What to work on: The records should be copied out again with no alteration.

Given data:
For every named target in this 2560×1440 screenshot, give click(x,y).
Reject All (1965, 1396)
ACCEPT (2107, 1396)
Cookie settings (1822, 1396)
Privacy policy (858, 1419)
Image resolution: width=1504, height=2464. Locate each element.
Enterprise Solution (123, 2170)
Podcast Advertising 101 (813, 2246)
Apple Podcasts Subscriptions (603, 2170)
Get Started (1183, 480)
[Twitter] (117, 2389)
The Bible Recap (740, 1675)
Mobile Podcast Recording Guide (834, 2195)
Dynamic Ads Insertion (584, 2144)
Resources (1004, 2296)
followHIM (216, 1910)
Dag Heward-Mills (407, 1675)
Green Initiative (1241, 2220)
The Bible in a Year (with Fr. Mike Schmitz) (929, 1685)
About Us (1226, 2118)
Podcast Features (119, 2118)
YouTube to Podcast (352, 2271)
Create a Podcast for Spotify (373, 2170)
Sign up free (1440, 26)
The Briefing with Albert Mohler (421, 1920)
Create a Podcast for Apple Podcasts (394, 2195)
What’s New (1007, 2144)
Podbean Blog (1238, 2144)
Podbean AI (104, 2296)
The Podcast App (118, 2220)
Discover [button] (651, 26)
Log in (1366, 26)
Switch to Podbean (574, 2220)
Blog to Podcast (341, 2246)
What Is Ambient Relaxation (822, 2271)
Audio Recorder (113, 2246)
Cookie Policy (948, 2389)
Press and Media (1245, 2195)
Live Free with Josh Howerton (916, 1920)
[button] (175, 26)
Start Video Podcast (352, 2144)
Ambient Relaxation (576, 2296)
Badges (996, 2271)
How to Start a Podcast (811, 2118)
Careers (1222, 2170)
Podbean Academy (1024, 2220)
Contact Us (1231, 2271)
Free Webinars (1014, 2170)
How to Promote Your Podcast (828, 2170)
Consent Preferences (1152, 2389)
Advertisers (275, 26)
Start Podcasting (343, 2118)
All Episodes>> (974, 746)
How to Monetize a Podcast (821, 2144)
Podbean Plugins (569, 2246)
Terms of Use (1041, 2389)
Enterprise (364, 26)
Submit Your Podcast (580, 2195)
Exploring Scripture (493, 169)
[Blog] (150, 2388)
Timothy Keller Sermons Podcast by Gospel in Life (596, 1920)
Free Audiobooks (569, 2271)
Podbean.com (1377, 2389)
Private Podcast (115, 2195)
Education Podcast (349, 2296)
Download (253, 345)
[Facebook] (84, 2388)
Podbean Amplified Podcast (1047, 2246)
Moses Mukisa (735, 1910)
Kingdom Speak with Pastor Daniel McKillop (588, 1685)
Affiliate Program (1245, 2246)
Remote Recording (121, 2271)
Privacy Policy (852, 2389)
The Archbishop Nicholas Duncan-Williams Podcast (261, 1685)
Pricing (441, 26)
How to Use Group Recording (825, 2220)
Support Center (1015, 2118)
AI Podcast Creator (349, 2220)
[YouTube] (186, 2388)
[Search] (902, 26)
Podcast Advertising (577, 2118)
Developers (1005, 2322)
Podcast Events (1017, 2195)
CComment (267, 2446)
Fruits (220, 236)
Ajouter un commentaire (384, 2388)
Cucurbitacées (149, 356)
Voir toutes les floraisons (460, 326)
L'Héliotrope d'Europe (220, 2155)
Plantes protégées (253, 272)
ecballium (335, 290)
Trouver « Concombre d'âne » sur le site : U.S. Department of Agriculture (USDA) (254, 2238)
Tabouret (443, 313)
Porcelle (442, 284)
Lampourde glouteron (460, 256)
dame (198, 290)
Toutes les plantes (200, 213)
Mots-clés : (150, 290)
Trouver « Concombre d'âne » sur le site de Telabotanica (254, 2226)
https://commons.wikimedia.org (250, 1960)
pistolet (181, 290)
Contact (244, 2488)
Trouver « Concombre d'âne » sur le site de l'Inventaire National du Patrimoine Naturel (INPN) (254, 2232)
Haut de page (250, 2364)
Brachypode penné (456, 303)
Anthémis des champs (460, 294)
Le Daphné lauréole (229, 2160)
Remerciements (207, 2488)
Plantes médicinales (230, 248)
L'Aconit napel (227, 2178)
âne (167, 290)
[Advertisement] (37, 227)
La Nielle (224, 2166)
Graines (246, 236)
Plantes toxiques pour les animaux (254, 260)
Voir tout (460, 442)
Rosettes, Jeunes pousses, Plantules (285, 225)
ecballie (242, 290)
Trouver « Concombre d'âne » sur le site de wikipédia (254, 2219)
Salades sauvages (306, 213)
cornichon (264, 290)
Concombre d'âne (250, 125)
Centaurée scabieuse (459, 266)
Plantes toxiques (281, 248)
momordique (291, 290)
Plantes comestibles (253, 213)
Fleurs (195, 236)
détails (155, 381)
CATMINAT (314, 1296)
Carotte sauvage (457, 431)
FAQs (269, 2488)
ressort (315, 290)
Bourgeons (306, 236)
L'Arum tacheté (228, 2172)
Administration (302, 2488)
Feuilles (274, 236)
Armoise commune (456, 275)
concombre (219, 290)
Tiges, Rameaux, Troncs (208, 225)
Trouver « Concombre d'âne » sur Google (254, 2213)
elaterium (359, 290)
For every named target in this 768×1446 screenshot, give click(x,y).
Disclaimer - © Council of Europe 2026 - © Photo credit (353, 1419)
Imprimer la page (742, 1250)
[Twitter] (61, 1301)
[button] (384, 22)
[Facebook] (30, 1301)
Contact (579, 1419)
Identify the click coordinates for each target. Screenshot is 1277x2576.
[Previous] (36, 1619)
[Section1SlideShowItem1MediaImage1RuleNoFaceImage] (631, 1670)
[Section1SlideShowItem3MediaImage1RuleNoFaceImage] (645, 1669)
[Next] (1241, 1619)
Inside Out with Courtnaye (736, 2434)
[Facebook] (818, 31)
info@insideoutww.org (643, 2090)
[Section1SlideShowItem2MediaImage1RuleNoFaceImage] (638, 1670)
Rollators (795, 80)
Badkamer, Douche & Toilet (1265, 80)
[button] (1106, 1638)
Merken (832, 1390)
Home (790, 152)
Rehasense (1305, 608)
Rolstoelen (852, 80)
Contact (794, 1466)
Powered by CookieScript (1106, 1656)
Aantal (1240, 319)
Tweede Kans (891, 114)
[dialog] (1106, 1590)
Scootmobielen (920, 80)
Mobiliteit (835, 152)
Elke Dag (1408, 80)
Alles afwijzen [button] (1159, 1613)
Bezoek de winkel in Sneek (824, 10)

Answer section:
For every named target in this 2560×1440 screenshot, give click(x,y).
Reject All (1965, 1396)
ACCEPT (2107, 1396)
Cookie settings (1822, 1396)
Privacy policy (858, 1419)
Image resolution: width=1504, height=2464. Locate each element.
Enterprise Solution (123, 2170)
Podcast Advertising 101 (813, 2246)
Apple Podcasts Subscriptions (603, 2170)
Get Started (1183, 480)
[Twitter] (117, 2389)
The Bible Recap (740, 1675)
Mobile Podcast Recording Guide (834, 2195)
Dynamic Ads Insertion (584, 2144)
Resources (1004, 2296)
followHIM (216, 1910)
Dag Heward-Mills (407, 1675)
Green Initiative (1241, 2220)
The Bible in a Year (with Fr. Mike Schmitz) (929, 1685)
About Us (1226, 2118)
Podcast Features (119, 2118)
YouTube to Podcast (352, 2271)
Create a Podcast for Spotify (373, 2170)
Sign up free (1440, 26)
The Briefing with Albert Mohler (421, 1920)
Create a Podcast for Apple Podcasts (394, 2195)
What’s New (1007, 2144)
Podbean Blog (1238, 2144)
Podbean AI (104, 2296)
The Podcast App (118, 2220)
Discover [button] (651, 26)
Log in (1366, 26)
Switch to Podbean (574, 2220)
Blog to Podcast (341, 2246)
What Is Ambient Relaxation (822, 2271)
Audio Recorder (113, 2246)
Cookie Policy (948, 2389)
Press and Media (1245, 2195)
Live Free with Josh Howerton (916, 1920)
[button] (175, 26)
Start Video Podcast (352, 2144)
Ambient Relaxation (576, 2296)
Badges (996, 2271)
How to Start a Podcast (811, 2118)
Careers (1222, 2170)
Podbean Academy (1024, 2220)
Contact Us (1231, 2271)
Free Webinars (1014, 2170)
How to Promote Your Podcast (828, 2170)
Consent Preferences (1152, 2389)
Advertisers (275, 26)
Start Podcasting (343, 2118)
All Episodes>> (974, 746)
How to Monetize a Podcast (821, 2144)
Podbean Plugins (569, 2246)
Terms of Use (1041, 2389)
Enterprise (364, 26)
Submit Your Podcast (580, 2195)
Exploring Scripture (493, 169)
[Blog] (150, 2388)
Timothy Keller Sermons Podcast by Gospel in Life (596, 1920)
Free Audiobooks (569, 2271)
Podbean.com (1377, 2389)
Private Podcast (115, 2195)
Education Podcast (349, 2296)
Download (253, 345)
[Facebook] (84, 2388)
Podbean Amplified Podcast (1047, 2246)
Moses Mukisa (735, 1910)
Kingdom Speak with Pastor Daniel McKillop (588, 1685)
Affiliate Program (1245, 2246)
Remote Recording (121, 2271)
Privacy Policy (852, 2389)
The Archbishop Nicholas Duncan-Williams Podcast (261, 1685)
Pricing (441, 26)
How to Use Group Recording (825, 2220)
Support Center (1015, 2118)
AI Podcast Creator (349, 2220)
[YouTube] (186, 2388)
[Search] (902, 26)
Podcast Advertising (577, 2118)
Developers (1005, 2322)
Podcast Events (1017, 2195)
CComment (267, 2446)
Fruits (220, 236)
Ajouter un commentaire (384, 2388)
Cucurbitacées (149, 356)
Voir toutes les floraisons (460, 326)
L'Héliotrope d'Europe (220, 2155)
Plantes protégées (253, 272)
ecballium (335, 290)
Trouver « Concombre d'âne » sur le site : U.S. Department of Agriculture (USDA) (254, 2238)
Tabouret (443, 313)
Porcelle (442, 284)
Lampourde glouteron (460, 256)
dame (198, 290)
Toutes les plantes (200, 213)
Mots-clés : (150, 290)
Trouver « Concombre d'âne » sur le site de Telabotanica (254, 2226)
https://commons.wikimedia.org (250, 1960)
pistolet (181, 290)
Contact (244, 2488)
Trouver « Concombre d'âne » sur le site de l'Inventaire National du Patrimoine Naturel (INPN) (254, 2232)
Haut de page (250, 2364)
Brachypode penné (456, 303)
Anthémis des champs (460, 294)
Le Daphné lauréole (229, 2160)
Remerciements (207, 2488)
Plantes médicinales (230, 248)
L'Aconit napel (227, 2178)
âne (167, 290)
[Advertisement] (37, 227)
La Nielle (224, 2166)
Graines (246, 236)
Plantes toxiques pour les animaux (254, 260)
Voir tout (460, 442)
Rosettes, Jeunes pousses, Plantules (285, 225)
ecballie (242, 290)
Trouver « Concombre d'âne » sur le site de wikipédia (254, 2219)
Salades sauvages (306, 213)
cornichon (264, 290)
Concombre d'âne (250, 125)
Centaurée scabieuse (459, 266)
Plantes toxiques (281, 248)
momordique (291, 290)
Plantes comestibles (253, 213)
Fleurs (195, 236)
détails (155, 381)
CATMINAT (314, 1296)
Carotte sauvage (457, 431)
FAQs (269, 2488)
ressort (315, 290)
Bourgeons (306, 236)
L'Arum tacheté (228, 2172)
Administration (302, 2488)
Feuilles (274, 236)
Armoise commune (456, 275)
concombre (219, 290)
Tiges, Rameaux, Troncs (208, 225)
Trouver « Concombre d'âne » sur Google (254, 2213)
elaterium (359, 290)
For every named target in this 768×1446 screenshot, give click(x,y).
Disclaimer - © Council of Europe 2026 - © Photo credit (353, 1419)
Imprimer la page (742, 1250)
[Twitter] (61, 1301)
[button] (384, 22)
[Facebook] (30, 1301)
Contact (579, 1419)
Identify the click coordinates for each target. Screenshot is 1277x2576.
[Previous] (36, 1619)
[Section1SlideShowItem1MediaImage1RuleNoFaceImage] (631, 1670)
[Section1SlideShowItem3MediaImage1RuleNoFaceImage] (645, 1669)
[Next] (1241, 1619)
Inside Out with Courtnaye (736, 2434)
[Facebook] (818, 31)
info@insideoutww.org (643, 2090)
[Section1SlideShowItem2MediaImage1RuleNoFaceImage] (638, 1670)
Rollators (795, 80)
Badkamer, Douche & Toilet (1265, 80)
[button] (1106, 1638)
Merken (832, 1390)
Home (790, 152)
Rehasense (1305, 608)
Rolstoelen (852, 80)
Contact (794, 1466)
Powered by CookieScript (1106, 1656)
Aantal (1240, 319)
Tweede Kans (891, 114)
[dialog] (1106, 1590)
Scootmobielen (920, 80)
Mobiliteit (835, 152)
Elke Dag (1408, 80)
Alles afwijzen [button] (1159, 1613)
Bezoek de winkel in Sneek (824, 10)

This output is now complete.